Review: MAZ (Marketers Association of Zimbabwe) Exceptional Marketing Awards. Part 1
Before I start the review, please bear with me, this is not any kind of personal attack on the awards or the awarded but a pure objective analysis on some of the entries and winners of the Exceptional Marketing Awards.
The Exceptional Marketing Awards, were introduced by the Marketers Association of Zimbabwe, (MAZ) in 2012, to encourage and celebrate excellence and innovation across the marketing process within the business spectrum. These awards recognise organisations and people who have achieved outstanding success in their planning and implementation of marketing and related areas strategies, annually.
Right! This year’s awards were held on the 1st of November & this was actually my first time following up on these awards. The winners in some categories actually shocked me and it’s one of the driving factors that drove me to write this review. I’m not going to talk much about the nitty gritty bits of marketing but rather stress more on the design aspects of some winning work. This means I’ll not touch on all categories but only those where design plays a significant role like Website Design, Print Ads, Outdoor Media Ads, and Social Media & Digital Campaign. This first post is only going to be an thorough analysis of the Best Website Design winner.
Let’s get straight to it:
Best Website Design: Amtec (company in the automotive & engineering business)
Shocker! Website of the year? Haha no offense but this raises a lot of questions about the criteria used to judge this. Let’s break it down shall we
Positive first. The site is simple, the designers definitely maintained some sort of simplicity but that’s just about it. From UI/UX design point of view, this site is terribly designed. First things first, the company logo (Not going to review the logo itself as that would require a post or two) is conflicting with some site content which makes the copy on the hero image not legible. What’s the point of the copy if it’s not legible? Amateur mistake. The designers of the site should have acquired a white version of the logo which would have worked perfectly on the dark background in place of those huge social media icons.
Another astonishing discovery is the fact that the site colors are predominantly black, white, and yellow/gold yet the brand colors are white, red & blue…funny huh? Poor branding. It’s like the website is entirely a different entity that exists within it’s own universe, I really wonder if such things were taken into consideration when adjudicating.
Let’s take a look at another page:
The same problem seems to be repeated over and over throughout the site. The humongous logo blocking the site content & copy. Something new? The cropped out copy on the image. The image is beautiful yes, but the copy is cropped out which renders it useless. I suspect stock imagery was used, designers should have resized the image to fit the site size or created something from scratch.

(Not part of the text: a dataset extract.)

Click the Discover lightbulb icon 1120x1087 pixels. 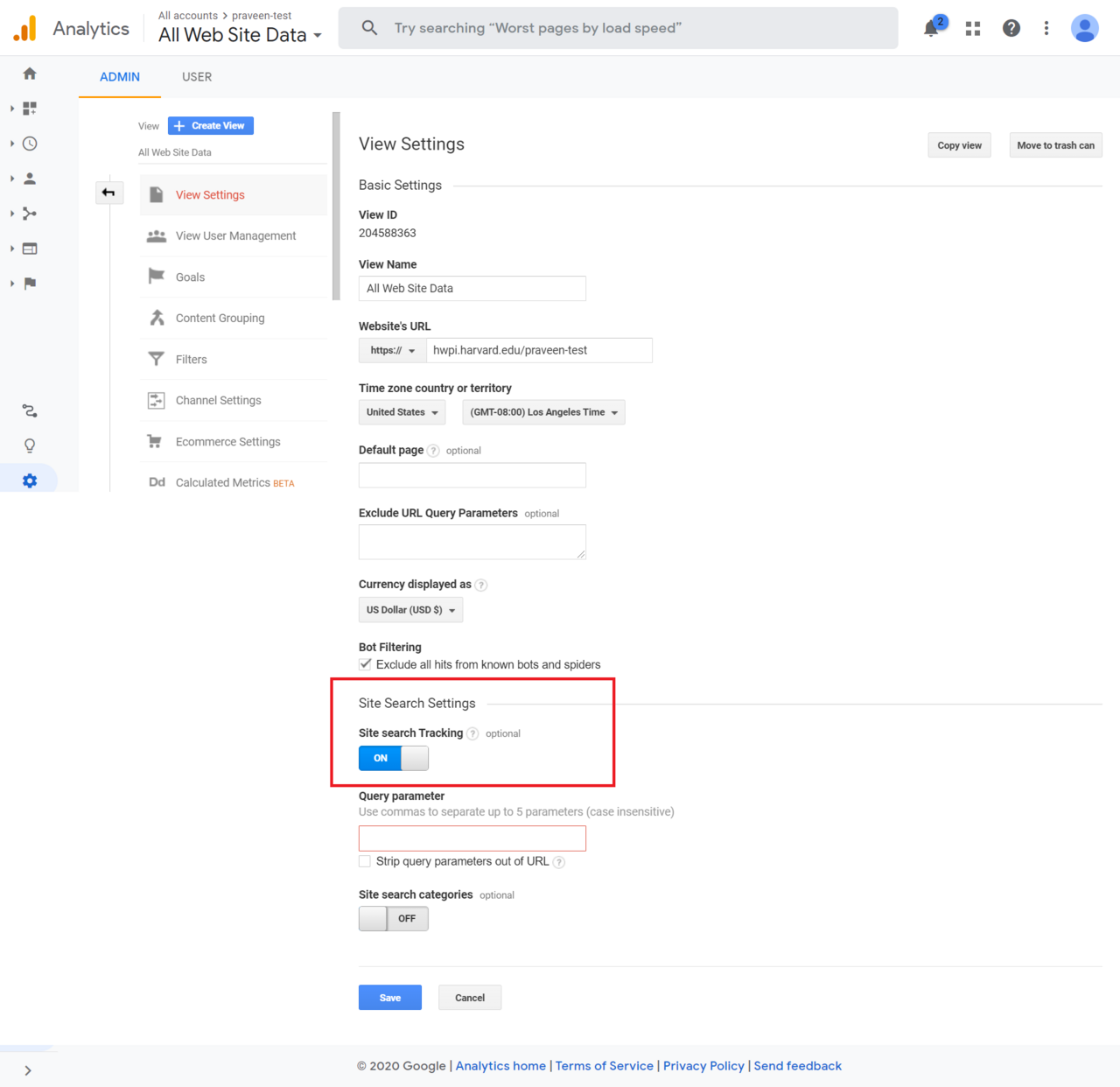(x=30, y=445)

The worst part of the site design must be the chatbot prompt design. The color is a bit off, the green is too extreme for the existing color palette (although that might play out as an advantage). What put me off in the worst possible way is the typography. The bulky rounded typeface coupled with the outline, why? Okay, I get it, maybe they were trying to depict the idea of friendliness (since it’s a chatbot) but there are better more efficient ways to go about it eg using a clean legible typeface while utilizing good copy writing to evoke the feeling of friendliness.
On to site responsiveness. How does it respond to changing environments? ie how does it look on a mobile device, monitor, iPad etc Basically it’s how the site looks on different screens, which is a huge factor in this digital age where sites are accessed via various mediums. The result was not surprising at all.
The site was not well optimized for mobile screens, well maybe according to my phone only. The alignment and hierarchy on the homepage seems to be completely out of touch with the logo center aligned while the rest of the buttons are somewhat aligned to the right side and the hamburger menu in isolation on the left side. As you scroll down the site, one will notice that the copy is also overlapping, making the text barely readable. On the third screenshot, on the extreme right, the text looks well aligned and the images are doing justice (though again stock photos pose problems of their own in regards to branding).
This is probably going to offend a couple of people but that’s fine, like the great Massimo Vignelli said, “the life of a designer is a life of fight: fight against the ugliness.” It’s mind boggling to see such designs winning awards, not saying Amtec didn’t deserve the award, but it raises a lot of questions on the integrity & credibility of the awards themselves and to a greater extent, the state of the Zimbabwean creative industry.